Now as a reviewer, I've found that I don't like to read reviews as much before reading books, or after reading them and before reviewing them.  Other peoples reviews can influence my outlook on the book.  The last thing I want to do is be swayed by someone else's ideas.  I do like to read other peoples reviews after reviewing the same book, because it's always interesting and enlightening to be informed about what they took from the book, because it so often differs from my take away.  Reading other bloggers reviews reinforces my thoughts on what different bloggers think.  I must talk about this a lot on this blog, but it's obvious that bloggers most likely look for different things in books; we're all different people.  But those things skew reviews and ratings.  I may love a good mystery and inticrite descriptions, while other bloggers may hate that but love cheesy relationships and high school settings.

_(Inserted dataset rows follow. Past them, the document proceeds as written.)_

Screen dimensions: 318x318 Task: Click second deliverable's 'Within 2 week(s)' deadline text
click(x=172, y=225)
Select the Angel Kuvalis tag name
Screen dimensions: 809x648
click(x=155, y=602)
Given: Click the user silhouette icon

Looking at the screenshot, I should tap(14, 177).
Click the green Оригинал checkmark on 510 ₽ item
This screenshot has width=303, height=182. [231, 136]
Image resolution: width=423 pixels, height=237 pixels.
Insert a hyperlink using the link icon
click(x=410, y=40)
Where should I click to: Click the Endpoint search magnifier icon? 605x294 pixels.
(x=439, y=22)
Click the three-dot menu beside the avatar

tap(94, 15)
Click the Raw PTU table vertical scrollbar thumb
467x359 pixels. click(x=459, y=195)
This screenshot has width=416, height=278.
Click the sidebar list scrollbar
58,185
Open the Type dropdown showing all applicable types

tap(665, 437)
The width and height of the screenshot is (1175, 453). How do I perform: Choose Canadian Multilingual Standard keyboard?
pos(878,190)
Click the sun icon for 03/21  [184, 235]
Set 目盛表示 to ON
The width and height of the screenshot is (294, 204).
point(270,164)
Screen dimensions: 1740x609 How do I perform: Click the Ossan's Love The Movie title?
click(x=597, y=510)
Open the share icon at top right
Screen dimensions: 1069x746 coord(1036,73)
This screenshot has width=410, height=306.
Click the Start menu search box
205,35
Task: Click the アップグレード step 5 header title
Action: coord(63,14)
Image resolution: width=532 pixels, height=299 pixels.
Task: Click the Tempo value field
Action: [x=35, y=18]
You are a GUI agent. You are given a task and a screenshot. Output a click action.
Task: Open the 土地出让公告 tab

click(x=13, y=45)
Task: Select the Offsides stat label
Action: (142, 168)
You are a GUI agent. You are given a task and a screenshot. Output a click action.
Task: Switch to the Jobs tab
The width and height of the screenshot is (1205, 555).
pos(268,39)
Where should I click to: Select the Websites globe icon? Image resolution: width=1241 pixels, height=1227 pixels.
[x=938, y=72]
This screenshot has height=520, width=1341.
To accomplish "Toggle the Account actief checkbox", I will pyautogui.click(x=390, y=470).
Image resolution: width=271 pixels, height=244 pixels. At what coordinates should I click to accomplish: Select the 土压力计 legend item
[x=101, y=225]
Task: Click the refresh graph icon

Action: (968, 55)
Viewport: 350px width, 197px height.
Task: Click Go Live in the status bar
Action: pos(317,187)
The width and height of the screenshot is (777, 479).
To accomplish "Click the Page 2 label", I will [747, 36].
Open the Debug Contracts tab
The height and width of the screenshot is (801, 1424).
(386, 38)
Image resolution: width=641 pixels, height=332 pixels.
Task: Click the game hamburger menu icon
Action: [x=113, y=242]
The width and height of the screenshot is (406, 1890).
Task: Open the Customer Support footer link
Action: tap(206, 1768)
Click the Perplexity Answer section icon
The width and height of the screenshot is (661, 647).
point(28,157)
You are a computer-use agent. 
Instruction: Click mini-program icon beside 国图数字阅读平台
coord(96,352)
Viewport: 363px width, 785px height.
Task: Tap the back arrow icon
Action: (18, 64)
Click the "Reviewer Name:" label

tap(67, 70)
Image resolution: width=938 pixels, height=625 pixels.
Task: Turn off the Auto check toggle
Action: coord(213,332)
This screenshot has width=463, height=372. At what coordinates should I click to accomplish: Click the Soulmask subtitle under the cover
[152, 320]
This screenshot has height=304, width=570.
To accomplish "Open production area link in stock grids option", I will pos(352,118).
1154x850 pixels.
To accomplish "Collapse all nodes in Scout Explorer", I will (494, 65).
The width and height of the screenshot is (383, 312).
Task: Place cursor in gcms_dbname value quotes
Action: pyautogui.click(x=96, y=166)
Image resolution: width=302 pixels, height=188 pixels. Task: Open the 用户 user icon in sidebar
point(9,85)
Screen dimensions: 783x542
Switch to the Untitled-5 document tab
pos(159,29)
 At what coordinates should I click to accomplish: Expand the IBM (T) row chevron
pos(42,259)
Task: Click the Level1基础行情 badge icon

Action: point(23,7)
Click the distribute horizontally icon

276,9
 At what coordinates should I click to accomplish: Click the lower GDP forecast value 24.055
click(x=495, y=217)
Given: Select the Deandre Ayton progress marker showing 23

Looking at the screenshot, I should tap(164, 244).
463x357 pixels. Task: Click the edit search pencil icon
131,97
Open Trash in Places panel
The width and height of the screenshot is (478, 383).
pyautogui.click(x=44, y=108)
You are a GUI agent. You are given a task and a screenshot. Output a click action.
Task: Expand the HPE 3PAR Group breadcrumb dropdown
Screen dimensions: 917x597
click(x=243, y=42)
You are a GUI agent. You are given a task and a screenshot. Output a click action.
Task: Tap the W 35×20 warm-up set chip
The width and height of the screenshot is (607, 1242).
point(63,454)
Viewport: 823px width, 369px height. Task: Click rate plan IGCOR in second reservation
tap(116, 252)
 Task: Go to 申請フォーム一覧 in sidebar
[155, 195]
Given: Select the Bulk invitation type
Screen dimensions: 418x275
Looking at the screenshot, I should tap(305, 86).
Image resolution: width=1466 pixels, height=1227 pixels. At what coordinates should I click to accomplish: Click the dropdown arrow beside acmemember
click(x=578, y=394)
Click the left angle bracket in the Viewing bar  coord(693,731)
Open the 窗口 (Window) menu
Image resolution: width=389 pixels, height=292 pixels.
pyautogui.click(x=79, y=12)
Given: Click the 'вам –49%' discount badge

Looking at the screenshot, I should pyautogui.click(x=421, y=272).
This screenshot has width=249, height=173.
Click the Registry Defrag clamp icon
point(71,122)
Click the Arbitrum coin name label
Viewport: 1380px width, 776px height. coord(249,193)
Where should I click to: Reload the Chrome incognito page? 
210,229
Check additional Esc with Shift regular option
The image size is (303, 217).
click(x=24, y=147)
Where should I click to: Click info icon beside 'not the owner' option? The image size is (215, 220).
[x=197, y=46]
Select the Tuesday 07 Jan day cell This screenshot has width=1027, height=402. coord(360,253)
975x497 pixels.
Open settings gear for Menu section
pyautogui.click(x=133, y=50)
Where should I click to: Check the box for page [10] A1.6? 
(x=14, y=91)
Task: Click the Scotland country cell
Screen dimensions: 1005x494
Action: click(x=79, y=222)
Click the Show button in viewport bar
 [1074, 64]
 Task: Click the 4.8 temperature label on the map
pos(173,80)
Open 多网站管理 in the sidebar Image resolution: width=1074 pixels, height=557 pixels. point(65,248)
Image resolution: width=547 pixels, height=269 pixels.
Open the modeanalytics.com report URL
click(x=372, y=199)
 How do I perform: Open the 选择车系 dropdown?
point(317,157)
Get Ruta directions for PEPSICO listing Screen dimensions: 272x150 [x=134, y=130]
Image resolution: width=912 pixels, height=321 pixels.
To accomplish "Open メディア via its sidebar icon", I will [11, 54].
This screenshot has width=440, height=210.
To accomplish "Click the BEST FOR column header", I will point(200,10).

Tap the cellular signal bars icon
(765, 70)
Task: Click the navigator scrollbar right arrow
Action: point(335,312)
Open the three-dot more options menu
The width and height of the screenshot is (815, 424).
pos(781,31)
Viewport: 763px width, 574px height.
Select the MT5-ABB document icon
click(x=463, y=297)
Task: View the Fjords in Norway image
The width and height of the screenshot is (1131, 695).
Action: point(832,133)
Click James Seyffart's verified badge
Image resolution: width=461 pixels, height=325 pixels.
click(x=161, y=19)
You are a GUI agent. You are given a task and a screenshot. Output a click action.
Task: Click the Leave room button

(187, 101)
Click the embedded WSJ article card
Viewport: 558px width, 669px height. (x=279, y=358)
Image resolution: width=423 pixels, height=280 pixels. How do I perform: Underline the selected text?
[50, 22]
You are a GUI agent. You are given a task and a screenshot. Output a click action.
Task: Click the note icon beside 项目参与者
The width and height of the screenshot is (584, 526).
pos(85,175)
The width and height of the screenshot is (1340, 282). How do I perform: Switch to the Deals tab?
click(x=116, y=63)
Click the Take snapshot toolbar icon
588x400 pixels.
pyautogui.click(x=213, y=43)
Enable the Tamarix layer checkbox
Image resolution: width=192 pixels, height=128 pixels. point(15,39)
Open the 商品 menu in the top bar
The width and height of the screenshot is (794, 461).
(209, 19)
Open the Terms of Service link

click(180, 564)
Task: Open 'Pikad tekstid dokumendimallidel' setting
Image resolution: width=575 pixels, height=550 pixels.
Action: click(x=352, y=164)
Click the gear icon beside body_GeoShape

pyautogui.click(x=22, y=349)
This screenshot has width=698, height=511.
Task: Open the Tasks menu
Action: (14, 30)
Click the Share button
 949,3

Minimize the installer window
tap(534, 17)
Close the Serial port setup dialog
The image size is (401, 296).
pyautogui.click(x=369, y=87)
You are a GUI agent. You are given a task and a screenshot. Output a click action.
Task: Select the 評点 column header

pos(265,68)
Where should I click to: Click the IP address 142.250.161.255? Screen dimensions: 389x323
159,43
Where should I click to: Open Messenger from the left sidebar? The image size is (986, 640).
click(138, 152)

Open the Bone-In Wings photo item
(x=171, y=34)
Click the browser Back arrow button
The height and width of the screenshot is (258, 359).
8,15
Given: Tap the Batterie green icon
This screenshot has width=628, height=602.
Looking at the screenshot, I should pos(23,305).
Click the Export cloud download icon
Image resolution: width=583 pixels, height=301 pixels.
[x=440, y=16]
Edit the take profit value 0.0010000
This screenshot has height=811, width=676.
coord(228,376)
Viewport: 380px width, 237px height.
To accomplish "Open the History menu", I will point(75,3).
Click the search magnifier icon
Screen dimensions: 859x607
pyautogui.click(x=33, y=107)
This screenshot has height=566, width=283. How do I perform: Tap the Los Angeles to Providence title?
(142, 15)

Everyone has different preferences, and that's okay. 
I hate recommendations like "Oh my gosh this book is so good, you have to read it!"  Who has to read it?  What sort of demographic is it geared for?  What's the genre?  Pace?  Romance level?  There are so many different aspects of a book that "this is so good" just doesn't cover.  
I mentioned above that I like to recommend different books to my friends.  I always make a point to recommend things that  I think they would like based on what they've like in the past.
John Green is a perfect example of this.  I might really enjoy his writing style and ability to evoke emotions (I'm pointing to you Looking For Alaska), but one of my good friends hates romance and contemporary.  She likes vampires and horror, so I recommended her things like that. 
The book community often becomes obsessed with a certain series or author, and thinks that everyone must love them.  Yes, I adore Harry Potter and if we don't love it at the same capacity we probably can't be good friends, but not everyone likes fantasy, and that's cool.  A lot of people love The Hunger Games Trilogy, but I only like the first book.  
Sometimes I feel like the nerd community, particularly the book nerd community are hypocrites.  We pride ourselves by not enjoyed mainstream activities as much and by being nerds, but within our own community we don't always support authors and books that aren't popular or featured in the New York Times.  Some of my favorite books, The Probability of Miracles, Ultraviolet, Dark Mirror, The Girl With the Borrowed Wings, aren't as well known, and I've never met or read reviews from anyone else who has even read them, much less liked them as much as I did.  Booknerd community, we need to fix that!  There are so many gems that are hidden by the glare of hyped books.
My last note in this post is sort of a personal opinion.  I don't always like to read blurbs of books.  Actually, I prefer to not read the blurbs.  I adore going into a book blindly.  I feel like I'm more intune to the details (since the weren't already provided for me) and read more carefully, and overall enjoy the book more.  But Remy, how do you choose what books to read if you don't read blurbs?  Now don't get your panties in a twist, I do sometimes read reviews.  But I also have trusted authors, recommendations from friends or reviewers who have similar tastes as myself, series' that I haven't finished, and genre's that I tend to like.  This is just a personal thing, and I certainly think that blurbs are a positive thing.  I know that a lot of people enjoy using them to figure out what books they should read.

Wow, that was a fun post.  Sort of random, but I was feeling inspired.  Haha.